REGION — El Cajon-based nonprofit Citizens’ Oversight Projects has filed a petition with the Nuclear Regulatory Commission to change the way spent nuclear fuel from power plants is handled.
The organization, which has negotiated a plan on how to move the radioactive fuel from the San Onofre Nuclear Generation Station, says that the design life of the canisters that hold the spent fuel should have a 1,000-year life — not the current 40-year design life, which is because the fuel will remain on the surface for 200 years. It also says that the fuel should move away from the water and to a safer place, or inland and away from seismic activity.
“We are trying to chart a course for the nuclear industry for the next 200 years,” said Ray Lutz, founder of Citizens’ Oversight, in an interview. “The NRC now requires a 40-year life for the thin canisters holding the spent fuel but we would require double-wall canisters and a 1,000-year life.
“We want surface storage sites to be upgraded,” he added. “We don’t want to pawn off our problem on some other area. We want the spent fuel to be stored in a more prudent manner, which means underground and where the canisters can be monitored. The technology will allow us to do this.”
Specifically, the group is proposing changes that would involve Hardened, Extended-life, Local, Monitored, Surface storage, or HELMS. Besides increasing the design life of the canisters, the proposal suggests that the current relatively thin canisters should have a much thicker outer shell.
That would have the effect of preserving the internal canister from corrosion and other deterioration. Furthermore, the outer shell could be easily replaced and any cracks to the outer shell could be detected and fixed.
In the case of San Onofre, it will be moving the spent fuel from wet pools inside of the generators that have shut down to dry canister storage devices over the next 18 months. Citizens’ Oversight’s petition is demanding that the canisters be moved away from the water and to safer places that are inland, to which Southern California Edison has also agreed.
“The next location would be HELMS compliant,” Lutz said. “It would encourage the rest of the industry to do the same — to use thicker canisters that have longer lifespans.”
But would the process of moving the spent fuel from where it is now stored on site at nuclear facilities to a different location off site spark protests? Was not that part of the reason that Yucca Mountain — the proposed central storage site for spent fuel — failed to reach fruition?

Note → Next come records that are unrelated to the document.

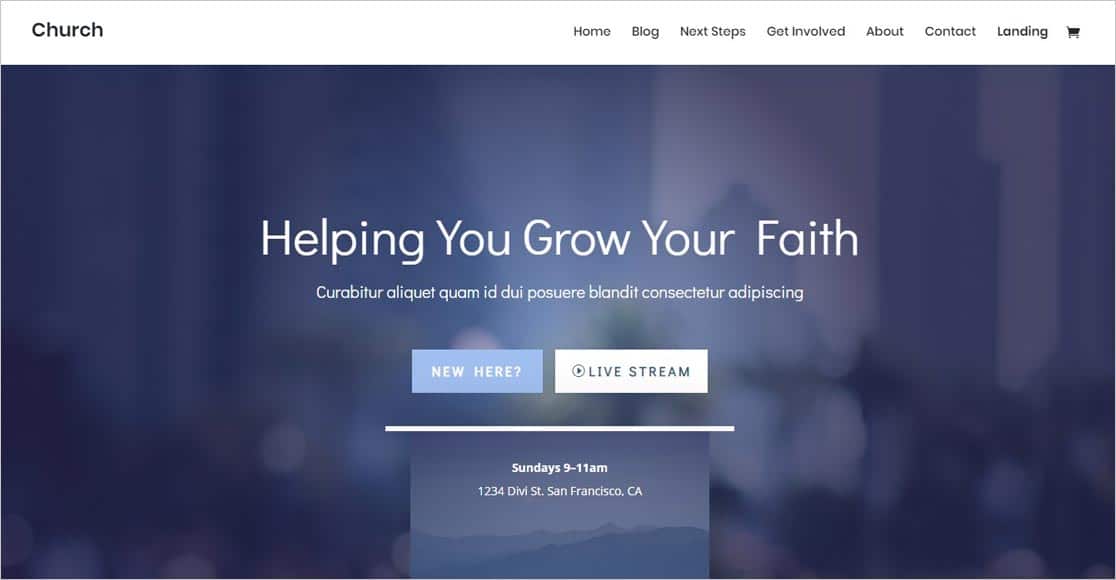The width and height of the screenshot is (1116, 580).
Task: Open the Blog page from navigation
Action: (645, 31)
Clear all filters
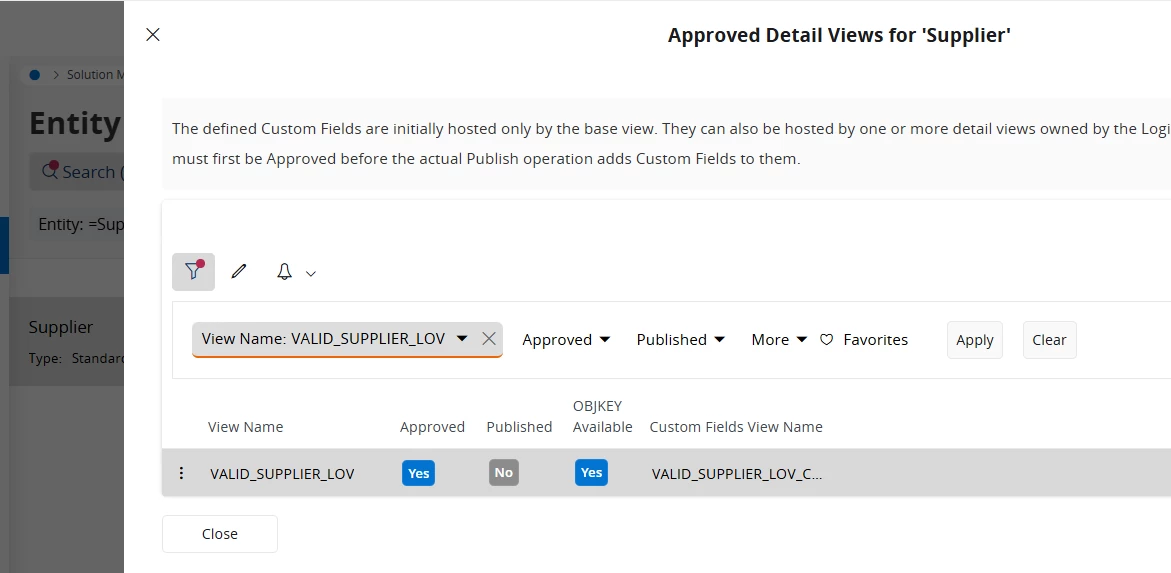The image size is (1171, 573). click(x=1049, y=340)
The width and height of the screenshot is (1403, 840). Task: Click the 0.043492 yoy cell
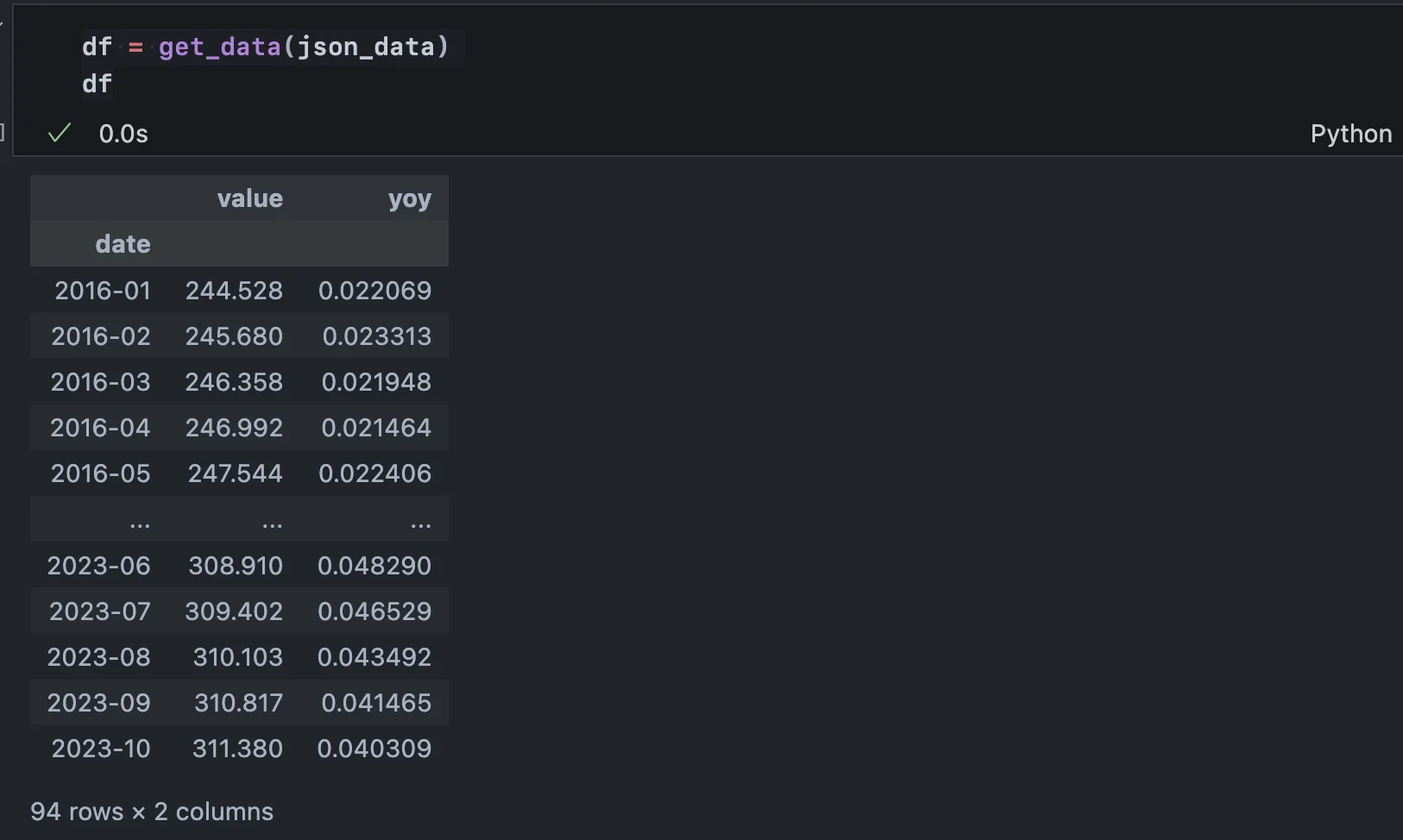(374, 657)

Lutz said that the radioactive used fuel at San Onofre would be moved to New Mexico or it would stay in California and possibly placed near Camp Pendleton — not far from where it is now stored. “Some don’t want the fuel to move because they are afraid of the risk and the second reason is that they think it would encourage more nuclear plants.”
And those critics, too, have a strong voice. So, just moving the spent fuel from wet to dry storage within the boundaries of an existing plant will be an ordeal — and one that could last well into the future.